VREP and Rubenstein have also repositioned The Crossings at Jefferson Park, a 525,000-square-foot office park in Whippany, thanks in part to the addition of a new central amenities complex. The firms last year sold the campus to Barclays, the anchor tenant at the property.
“There’s a commonly held idea that suburban offices lack both a sense of place and a social center,” said Steve Card, principal and Mid-Atlantic regional director for Rubenstein Partners. “The reality varies from property to property, but we do believe there is considerable value to add through investments in social, recreational and business amenities at best-in-class suburban assets.
“Latitude is a great example of the kind of amenity development and programming we’re undertaking more broadly across several geographically diverse assets. We’ll be pleased to see this project come to fruition, and also to see the concept expand across the regions we invest in, with the development of new standalone amenity centers, premier outdoor spaces, and other plans tailored to the individual properties.”

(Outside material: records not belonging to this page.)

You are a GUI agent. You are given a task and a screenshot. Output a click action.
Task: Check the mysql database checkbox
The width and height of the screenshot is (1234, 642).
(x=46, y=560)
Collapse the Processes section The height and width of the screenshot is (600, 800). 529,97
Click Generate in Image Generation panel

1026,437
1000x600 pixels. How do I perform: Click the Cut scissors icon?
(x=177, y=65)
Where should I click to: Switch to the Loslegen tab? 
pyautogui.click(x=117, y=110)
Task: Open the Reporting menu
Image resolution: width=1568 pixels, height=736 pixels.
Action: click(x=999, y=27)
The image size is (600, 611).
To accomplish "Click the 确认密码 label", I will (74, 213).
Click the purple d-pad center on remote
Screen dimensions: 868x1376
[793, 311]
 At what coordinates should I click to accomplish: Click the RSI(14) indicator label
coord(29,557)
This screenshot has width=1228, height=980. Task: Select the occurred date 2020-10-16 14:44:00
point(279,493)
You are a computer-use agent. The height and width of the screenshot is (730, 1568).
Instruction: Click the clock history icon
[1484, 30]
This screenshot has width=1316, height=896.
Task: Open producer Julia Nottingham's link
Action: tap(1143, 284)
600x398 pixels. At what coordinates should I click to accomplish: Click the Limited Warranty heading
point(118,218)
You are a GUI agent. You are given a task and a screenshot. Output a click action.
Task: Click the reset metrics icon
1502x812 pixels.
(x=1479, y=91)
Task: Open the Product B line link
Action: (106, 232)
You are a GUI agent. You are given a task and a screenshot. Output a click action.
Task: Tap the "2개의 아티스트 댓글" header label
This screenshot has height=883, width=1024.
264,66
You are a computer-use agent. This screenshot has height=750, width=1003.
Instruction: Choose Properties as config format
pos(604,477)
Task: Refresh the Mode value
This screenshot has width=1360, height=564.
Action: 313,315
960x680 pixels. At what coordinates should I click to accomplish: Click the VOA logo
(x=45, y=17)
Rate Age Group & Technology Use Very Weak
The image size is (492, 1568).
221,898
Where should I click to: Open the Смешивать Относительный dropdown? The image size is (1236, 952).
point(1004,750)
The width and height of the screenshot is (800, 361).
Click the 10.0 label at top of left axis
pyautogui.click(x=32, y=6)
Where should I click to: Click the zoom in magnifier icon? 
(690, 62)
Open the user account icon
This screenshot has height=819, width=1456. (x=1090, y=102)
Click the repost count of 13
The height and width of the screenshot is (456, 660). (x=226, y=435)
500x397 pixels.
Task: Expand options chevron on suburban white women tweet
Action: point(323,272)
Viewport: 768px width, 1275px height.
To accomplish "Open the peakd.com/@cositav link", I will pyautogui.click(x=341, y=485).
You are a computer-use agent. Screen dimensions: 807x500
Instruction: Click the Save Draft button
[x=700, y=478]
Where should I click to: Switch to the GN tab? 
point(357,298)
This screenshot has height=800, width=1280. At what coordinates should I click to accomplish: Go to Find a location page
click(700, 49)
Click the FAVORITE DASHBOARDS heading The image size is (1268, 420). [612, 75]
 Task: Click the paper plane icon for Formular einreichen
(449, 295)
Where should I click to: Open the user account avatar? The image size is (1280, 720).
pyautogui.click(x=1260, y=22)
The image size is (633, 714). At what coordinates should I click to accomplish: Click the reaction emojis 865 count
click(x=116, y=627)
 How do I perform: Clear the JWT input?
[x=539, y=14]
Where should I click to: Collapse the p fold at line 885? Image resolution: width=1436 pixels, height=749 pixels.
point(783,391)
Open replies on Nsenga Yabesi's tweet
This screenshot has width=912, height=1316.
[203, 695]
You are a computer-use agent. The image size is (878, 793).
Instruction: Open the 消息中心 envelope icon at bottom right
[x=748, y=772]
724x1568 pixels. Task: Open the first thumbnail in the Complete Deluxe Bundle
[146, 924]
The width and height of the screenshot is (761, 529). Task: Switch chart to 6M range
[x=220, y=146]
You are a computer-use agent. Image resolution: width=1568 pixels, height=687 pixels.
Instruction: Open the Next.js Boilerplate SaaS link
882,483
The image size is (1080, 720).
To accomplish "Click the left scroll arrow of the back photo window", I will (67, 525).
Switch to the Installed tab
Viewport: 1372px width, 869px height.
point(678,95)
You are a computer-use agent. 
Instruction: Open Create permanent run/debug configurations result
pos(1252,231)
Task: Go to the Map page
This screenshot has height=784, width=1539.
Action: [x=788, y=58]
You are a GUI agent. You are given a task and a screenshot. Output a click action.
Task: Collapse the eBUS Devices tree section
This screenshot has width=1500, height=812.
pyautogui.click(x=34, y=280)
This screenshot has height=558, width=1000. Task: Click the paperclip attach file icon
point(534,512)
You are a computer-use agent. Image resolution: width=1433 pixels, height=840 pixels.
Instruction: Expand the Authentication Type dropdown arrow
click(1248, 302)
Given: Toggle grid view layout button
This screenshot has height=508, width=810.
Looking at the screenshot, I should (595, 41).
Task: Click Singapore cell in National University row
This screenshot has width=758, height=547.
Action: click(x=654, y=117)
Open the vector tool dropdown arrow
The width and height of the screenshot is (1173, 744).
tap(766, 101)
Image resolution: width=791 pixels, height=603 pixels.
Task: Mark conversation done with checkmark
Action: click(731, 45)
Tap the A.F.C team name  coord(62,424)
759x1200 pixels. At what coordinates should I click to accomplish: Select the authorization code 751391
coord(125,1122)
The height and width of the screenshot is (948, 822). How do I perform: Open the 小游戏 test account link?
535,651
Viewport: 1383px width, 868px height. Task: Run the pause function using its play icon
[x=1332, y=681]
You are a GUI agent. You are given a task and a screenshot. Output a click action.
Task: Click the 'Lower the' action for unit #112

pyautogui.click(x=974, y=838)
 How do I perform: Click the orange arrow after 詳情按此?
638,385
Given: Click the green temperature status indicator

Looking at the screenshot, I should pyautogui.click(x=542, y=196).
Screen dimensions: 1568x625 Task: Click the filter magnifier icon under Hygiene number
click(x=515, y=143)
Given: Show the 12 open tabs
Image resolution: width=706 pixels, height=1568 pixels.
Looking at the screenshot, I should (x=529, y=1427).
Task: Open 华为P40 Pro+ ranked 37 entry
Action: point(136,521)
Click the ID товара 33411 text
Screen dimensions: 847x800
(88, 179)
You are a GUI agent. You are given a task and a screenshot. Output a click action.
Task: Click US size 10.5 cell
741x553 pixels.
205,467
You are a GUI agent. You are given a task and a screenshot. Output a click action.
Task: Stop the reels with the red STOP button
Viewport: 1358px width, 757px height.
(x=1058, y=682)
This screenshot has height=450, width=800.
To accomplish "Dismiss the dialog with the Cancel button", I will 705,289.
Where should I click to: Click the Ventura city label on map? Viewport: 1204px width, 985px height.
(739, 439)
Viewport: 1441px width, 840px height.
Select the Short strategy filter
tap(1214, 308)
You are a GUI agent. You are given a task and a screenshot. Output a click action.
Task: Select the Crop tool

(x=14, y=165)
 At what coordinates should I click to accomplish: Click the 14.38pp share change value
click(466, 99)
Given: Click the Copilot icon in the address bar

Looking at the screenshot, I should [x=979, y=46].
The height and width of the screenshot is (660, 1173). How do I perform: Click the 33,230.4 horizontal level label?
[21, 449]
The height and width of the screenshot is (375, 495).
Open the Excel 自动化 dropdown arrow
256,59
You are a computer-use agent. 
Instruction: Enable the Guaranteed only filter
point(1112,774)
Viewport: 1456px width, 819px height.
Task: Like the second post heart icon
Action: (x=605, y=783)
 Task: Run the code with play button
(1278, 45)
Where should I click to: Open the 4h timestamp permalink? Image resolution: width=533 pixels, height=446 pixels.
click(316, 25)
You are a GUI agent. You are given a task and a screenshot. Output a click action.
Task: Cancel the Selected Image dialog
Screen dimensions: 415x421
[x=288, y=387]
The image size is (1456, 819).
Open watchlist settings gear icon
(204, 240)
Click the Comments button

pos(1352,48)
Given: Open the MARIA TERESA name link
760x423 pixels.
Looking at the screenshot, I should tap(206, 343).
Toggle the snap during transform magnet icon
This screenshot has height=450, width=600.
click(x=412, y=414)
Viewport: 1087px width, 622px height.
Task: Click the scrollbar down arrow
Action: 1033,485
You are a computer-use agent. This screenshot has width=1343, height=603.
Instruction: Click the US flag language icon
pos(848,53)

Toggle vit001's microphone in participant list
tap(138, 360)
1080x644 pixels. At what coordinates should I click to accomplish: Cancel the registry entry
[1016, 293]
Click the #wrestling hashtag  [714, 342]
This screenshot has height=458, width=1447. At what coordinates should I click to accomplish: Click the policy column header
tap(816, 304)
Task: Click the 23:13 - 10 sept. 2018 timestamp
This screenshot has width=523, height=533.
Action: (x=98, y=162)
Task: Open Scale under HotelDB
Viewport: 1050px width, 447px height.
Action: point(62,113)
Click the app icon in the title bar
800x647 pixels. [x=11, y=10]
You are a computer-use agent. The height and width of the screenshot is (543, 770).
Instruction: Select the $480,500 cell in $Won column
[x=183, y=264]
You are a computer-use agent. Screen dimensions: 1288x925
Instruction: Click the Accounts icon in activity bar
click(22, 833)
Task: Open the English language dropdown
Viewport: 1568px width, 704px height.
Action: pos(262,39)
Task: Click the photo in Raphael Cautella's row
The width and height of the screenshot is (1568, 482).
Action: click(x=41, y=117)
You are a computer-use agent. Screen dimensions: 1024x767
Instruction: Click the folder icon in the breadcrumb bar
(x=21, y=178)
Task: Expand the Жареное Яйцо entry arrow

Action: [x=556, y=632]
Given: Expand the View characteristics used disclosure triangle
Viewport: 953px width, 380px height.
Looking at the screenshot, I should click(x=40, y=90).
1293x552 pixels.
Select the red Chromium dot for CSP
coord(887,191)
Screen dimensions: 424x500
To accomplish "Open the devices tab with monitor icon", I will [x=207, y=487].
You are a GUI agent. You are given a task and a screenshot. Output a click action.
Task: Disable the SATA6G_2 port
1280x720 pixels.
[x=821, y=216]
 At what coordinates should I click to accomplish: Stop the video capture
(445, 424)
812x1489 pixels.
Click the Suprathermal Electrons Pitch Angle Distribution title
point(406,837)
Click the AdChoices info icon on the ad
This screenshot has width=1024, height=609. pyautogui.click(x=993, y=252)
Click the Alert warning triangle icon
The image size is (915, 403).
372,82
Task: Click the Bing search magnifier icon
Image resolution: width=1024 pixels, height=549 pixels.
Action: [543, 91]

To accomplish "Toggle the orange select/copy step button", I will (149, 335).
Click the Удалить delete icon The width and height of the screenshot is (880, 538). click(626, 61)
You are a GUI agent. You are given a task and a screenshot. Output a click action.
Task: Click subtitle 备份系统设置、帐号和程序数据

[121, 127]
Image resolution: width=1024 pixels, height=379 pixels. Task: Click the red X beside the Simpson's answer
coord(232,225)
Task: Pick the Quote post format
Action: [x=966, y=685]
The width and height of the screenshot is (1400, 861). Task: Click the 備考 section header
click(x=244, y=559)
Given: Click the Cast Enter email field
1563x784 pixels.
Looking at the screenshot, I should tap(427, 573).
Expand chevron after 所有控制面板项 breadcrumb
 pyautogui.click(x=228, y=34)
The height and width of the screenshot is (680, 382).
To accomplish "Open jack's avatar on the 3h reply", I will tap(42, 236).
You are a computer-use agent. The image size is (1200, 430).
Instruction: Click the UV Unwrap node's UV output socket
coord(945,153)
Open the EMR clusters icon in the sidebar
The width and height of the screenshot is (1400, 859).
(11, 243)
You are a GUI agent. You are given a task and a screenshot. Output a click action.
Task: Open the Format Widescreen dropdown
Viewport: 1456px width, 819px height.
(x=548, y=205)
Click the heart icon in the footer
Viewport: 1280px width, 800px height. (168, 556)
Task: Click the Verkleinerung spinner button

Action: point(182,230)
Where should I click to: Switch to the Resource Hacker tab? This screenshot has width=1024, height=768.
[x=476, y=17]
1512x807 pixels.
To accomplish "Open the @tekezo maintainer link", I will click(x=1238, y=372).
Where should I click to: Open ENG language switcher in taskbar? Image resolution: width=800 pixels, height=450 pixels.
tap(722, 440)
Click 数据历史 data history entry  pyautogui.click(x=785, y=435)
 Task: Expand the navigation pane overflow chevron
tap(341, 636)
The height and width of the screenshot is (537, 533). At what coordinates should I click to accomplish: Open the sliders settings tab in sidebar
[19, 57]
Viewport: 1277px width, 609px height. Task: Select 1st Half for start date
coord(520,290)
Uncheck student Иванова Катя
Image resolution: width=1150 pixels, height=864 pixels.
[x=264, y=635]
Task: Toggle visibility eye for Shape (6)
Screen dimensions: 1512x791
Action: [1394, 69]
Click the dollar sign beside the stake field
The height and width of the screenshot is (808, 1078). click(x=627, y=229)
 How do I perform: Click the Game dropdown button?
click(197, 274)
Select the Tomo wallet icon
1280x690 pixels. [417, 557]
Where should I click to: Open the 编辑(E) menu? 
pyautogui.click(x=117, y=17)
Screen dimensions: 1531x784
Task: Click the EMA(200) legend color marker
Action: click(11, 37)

In Parsippany, the firms announced their acquisitions of the properties in January and February. In doing so, they were not only purchasing a large campus with value-add potential, Morreale said, but potentially capturing “an opportunity to get high-quality raw material, come in and put a vision plan in place to make it a highly desirable asset for this evolution of its leasing.”
“There’s just some inherent synergisms that are going to be created, and the properties will be working in concert with one another as opposed to potentially working against one another,” he said. “This is an asset that we’ve known since its inception. It’s the newest building in the greater Parsippany market and it was a high-quality building when it was built — and it’s time for it to have some re-gentrification based upon the demands of today’s workforce.”